Integrations¶
CrateDB Cloud simplifies data ingestion with fully managed integrations from external data sources. Unlike traditional import jobs, integrations run continuously, automatically importing new data into your CrateDB Cloud cluster as it becomes available. This makes them ideal for real-time data synchronization and keeping your database up to date with external systems. Fully managed by CrateDB Cloud, integrations eliminate the need for manual setup or maintenance of separate ETL pipelines.
Key Concepts
Integration
An integration in CrateDB Cloud automatically imports data from an external data source into a table within your CrateDB Cloud cluster. It uses a secure connection to ensure data privacy and can run continuously to handle updates in real time. You can create multiple integrations for the same data source to support different tables or configurations.
Currently, CrateDB Cloud supports ingestion from the following data source:
More integrations are planned for future releases to expand the range of supported data sources and use cases.
The integration automatically make field names compatible with CrateDB naming restrictions.

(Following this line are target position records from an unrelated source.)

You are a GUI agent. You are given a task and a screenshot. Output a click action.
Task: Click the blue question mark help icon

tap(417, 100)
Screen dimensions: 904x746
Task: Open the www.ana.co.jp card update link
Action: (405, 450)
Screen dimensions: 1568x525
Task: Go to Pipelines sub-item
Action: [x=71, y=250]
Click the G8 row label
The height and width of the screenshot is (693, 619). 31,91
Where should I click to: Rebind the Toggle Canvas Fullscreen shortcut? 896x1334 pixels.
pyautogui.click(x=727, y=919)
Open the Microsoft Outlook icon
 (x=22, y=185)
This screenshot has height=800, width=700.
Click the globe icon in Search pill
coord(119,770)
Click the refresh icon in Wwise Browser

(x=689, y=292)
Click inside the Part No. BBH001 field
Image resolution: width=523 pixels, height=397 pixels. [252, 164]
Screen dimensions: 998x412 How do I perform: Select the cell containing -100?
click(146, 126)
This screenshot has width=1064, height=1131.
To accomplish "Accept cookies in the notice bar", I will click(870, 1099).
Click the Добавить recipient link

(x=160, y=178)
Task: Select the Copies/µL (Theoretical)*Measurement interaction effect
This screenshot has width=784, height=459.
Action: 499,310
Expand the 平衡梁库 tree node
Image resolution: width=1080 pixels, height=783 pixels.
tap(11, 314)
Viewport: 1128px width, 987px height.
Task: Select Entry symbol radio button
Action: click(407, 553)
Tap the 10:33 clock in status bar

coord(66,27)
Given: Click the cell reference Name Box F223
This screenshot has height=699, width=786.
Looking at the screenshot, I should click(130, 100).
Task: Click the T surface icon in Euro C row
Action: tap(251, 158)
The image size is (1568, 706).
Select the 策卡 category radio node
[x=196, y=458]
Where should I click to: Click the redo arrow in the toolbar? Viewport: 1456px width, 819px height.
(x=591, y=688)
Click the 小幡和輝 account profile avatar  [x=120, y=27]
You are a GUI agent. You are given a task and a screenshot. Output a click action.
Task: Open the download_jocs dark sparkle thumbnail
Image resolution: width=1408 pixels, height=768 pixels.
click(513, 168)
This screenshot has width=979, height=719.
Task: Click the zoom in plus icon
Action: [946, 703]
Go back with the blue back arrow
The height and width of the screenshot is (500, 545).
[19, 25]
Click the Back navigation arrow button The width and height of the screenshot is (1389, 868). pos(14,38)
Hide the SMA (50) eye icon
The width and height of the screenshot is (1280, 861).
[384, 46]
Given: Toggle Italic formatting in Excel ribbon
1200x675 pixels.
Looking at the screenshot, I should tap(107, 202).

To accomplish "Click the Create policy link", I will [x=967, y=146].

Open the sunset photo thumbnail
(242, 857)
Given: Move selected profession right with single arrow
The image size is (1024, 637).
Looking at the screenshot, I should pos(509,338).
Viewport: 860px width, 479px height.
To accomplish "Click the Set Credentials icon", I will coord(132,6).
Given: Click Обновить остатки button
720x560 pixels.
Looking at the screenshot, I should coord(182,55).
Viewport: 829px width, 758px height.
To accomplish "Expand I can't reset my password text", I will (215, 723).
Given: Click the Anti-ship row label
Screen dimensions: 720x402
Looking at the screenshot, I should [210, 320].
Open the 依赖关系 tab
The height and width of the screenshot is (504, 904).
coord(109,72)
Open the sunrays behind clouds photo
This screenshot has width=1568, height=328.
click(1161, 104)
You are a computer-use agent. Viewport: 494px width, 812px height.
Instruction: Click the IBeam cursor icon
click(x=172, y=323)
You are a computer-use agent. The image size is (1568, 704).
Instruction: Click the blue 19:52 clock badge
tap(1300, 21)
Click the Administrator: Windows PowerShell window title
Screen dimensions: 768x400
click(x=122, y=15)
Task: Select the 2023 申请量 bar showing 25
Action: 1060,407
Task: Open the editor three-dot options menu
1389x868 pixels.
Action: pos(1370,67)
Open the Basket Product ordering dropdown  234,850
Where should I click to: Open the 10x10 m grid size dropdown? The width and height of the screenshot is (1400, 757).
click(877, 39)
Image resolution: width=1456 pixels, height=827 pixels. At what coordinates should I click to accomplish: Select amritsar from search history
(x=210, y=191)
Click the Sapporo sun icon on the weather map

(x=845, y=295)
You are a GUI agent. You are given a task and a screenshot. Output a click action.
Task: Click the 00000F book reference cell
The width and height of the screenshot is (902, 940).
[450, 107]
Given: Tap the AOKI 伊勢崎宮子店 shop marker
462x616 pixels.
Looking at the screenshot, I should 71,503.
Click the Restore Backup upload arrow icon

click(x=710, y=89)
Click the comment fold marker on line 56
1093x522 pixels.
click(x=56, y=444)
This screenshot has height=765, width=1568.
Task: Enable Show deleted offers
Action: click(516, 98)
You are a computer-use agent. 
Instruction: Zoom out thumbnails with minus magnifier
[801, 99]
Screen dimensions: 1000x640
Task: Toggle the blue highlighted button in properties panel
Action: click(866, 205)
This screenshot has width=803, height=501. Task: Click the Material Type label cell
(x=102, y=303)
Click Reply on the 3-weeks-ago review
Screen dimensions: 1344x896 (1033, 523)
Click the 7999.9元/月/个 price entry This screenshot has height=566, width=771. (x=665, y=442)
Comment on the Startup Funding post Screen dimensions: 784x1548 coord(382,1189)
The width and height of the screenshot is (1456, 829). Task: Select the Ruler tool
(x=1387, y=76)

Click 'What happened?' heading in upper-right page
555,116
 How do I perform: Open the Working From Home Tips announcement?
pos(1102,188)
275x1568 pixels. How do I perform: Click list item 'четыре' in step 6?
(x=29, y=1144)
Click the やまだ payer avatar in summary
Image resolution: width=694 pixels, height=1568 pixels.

When a new data field is discovered, the integration will infer its data type. To cast data to specific types, simply create the column in CrateDB with the target type and. The integration will always try to cast the data to the type defined in the CrateDB destination table.
Connection
A “Connection” in CrateDB Cloud associates authentication credentials with a specific data source. This allows secure access to the external system and is reusable across multiple integrations. By setting up a connection once, you can streamline the process of creating and managing integrations without having to re-enter credentials for each one.
Integration types
There are 3 different integration types:
Full load only: Imports all your data and immediately ends after.
CDC only: It indefinitely listens to CDC (Change Data Capture) events on the source and applies them into your CrateDB table. Once it reaches the last CDC event it waits for new events to come.
Full load and CDC It imports all the data like the type full load only, but once that phase finishes it starts processing CDC events. If the source supports it, it will try to read CDC events starting from right when the import phase started. This way any data alteration during the import phase will be picked up and processed.